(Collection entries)
*** Begin section ***
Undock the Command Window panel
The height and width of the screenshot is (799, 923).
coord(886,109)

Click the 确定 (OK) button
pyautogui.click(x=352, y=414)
*** End section ***
*** Begin section ***
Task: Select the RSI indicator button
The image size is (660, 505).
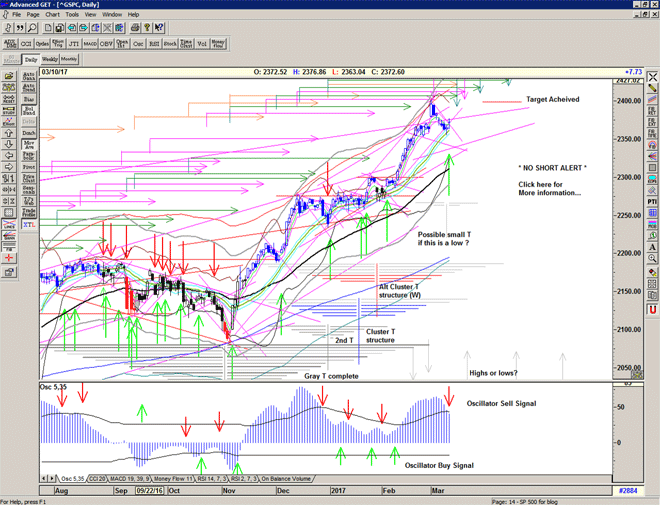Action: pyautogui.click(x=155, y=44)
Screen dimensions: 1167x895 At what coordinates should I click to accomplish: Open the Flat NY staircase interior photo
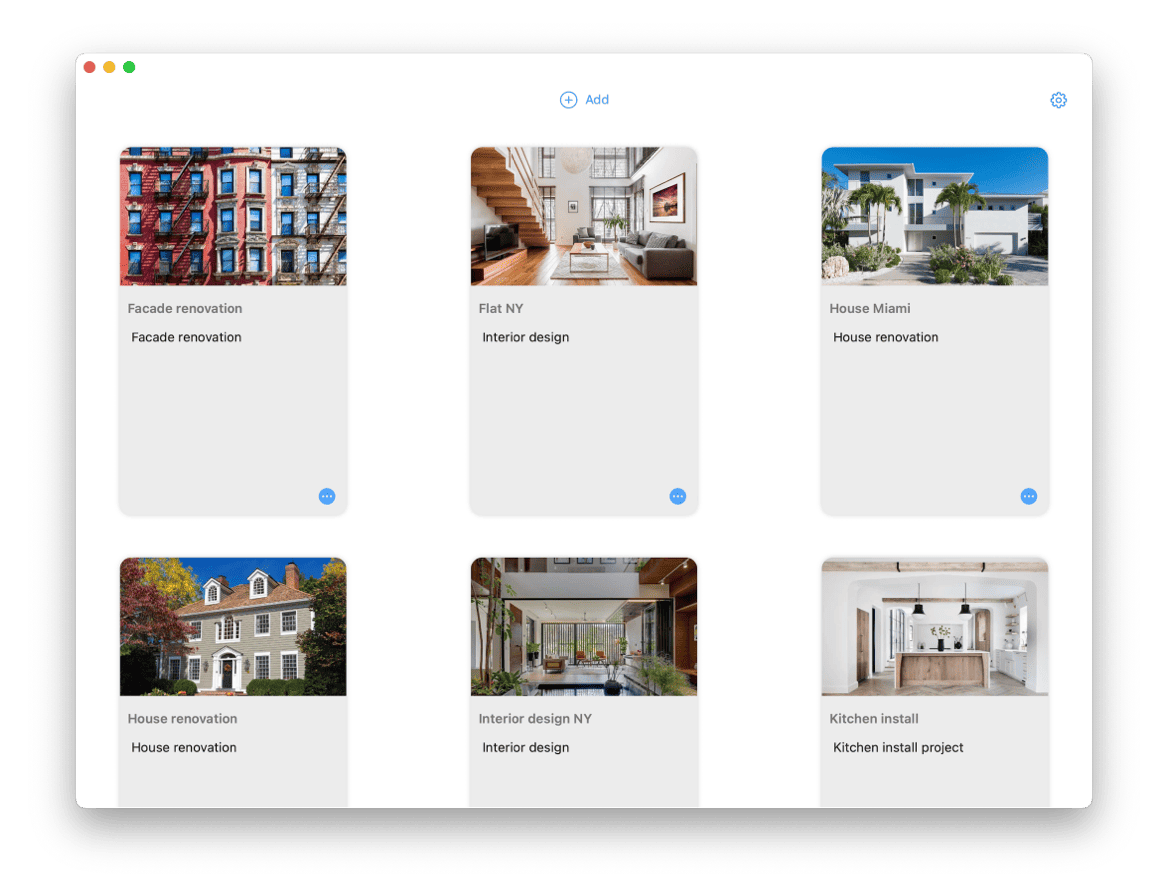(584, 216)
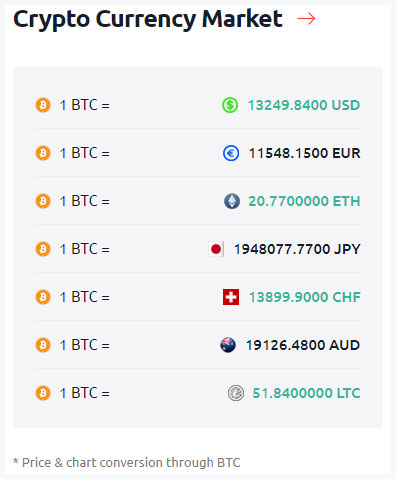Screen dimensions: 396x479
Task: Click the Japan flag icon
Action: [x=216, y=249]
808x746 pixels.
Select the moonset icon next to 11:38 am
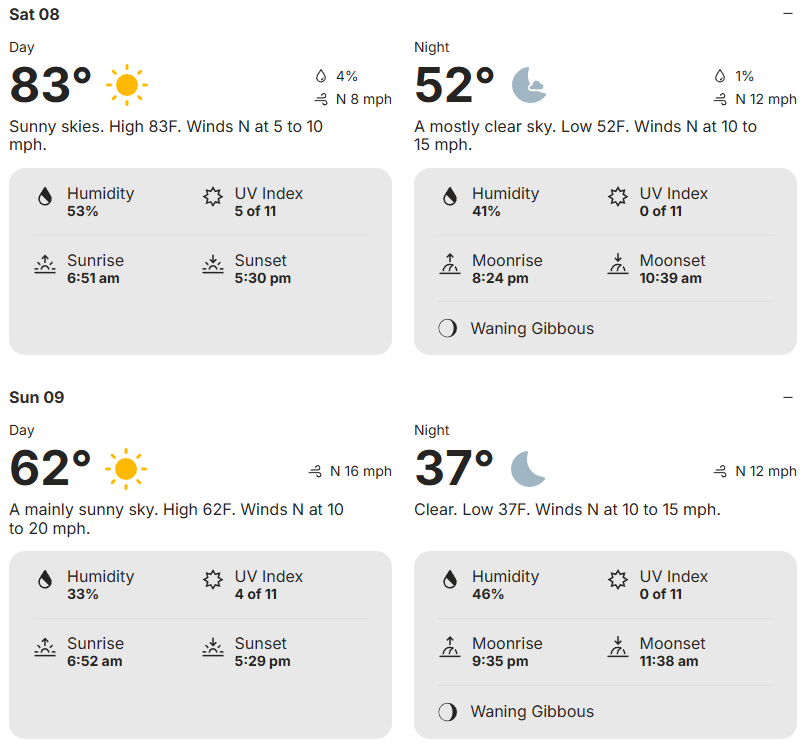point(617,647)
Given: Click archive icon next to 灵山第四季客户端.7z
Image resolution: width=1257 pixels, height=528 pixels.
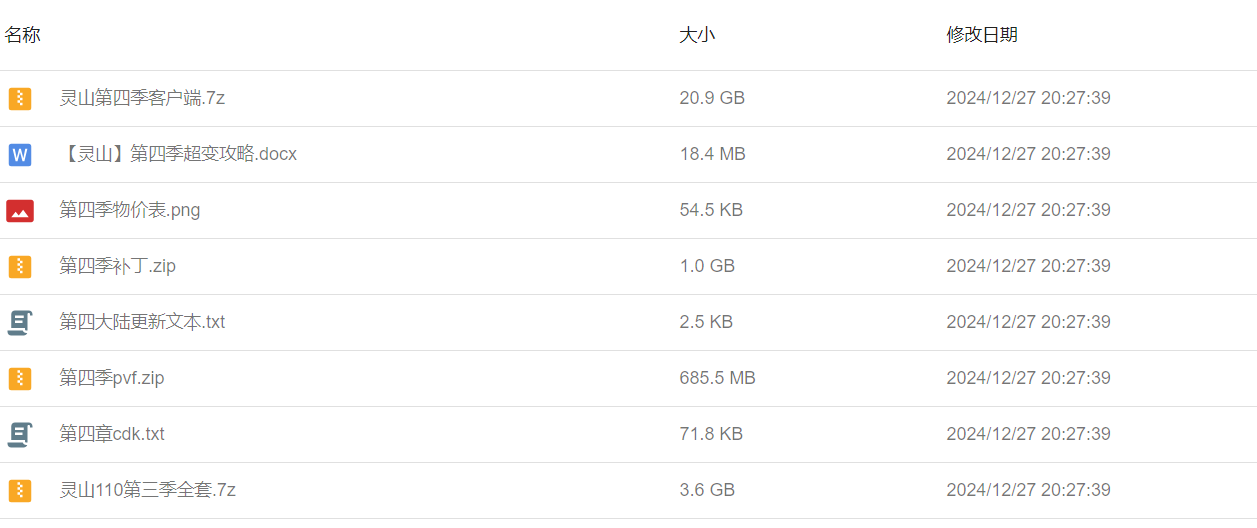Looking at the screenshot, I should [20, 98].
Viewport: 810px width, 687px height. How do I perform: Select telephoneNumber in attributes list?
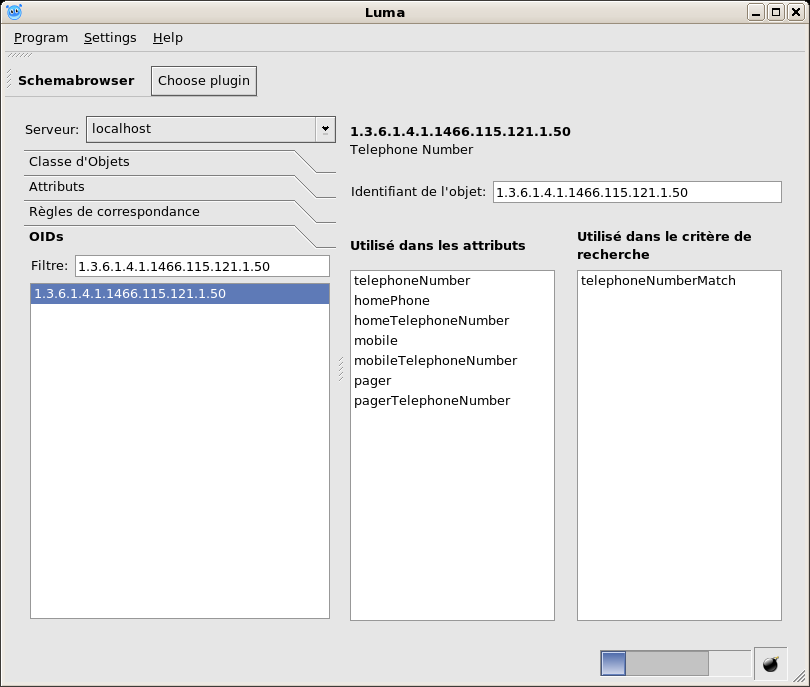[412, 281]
*** End section ***
*** Begin section ***
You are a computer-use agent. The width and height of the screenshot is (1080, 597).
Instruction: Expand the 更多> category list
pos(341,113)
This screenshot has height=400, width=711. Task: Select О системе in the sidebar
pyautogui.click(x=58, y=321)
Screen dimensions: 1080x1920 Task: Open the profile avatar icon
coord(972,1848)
*** End section ***
The data above holds the lines to copy: start at the one with "The image size is (660, 505).", stop at the one with "Given: Click archive icon next to 灵山第四季客户端.7z", include both, copy them exactly without pictures, and copy nothing else.

The image size is (660, 505).
Action: pyautogui.click(x=155, y=44)
Screen dimensions: 1167x895 At what coordinates should I click to accomplish: Open the Flat NY staircase interior photo
(584, 216)
Screen dimensions: 396x479
Task: Click the Japan flag icon
Action: [x=216, y=249]
808x746 pixels.
Select the moonset icon next to 11:38 am
point(617,647)
Given: Click archive icon next to 灵山第四季客户端.7z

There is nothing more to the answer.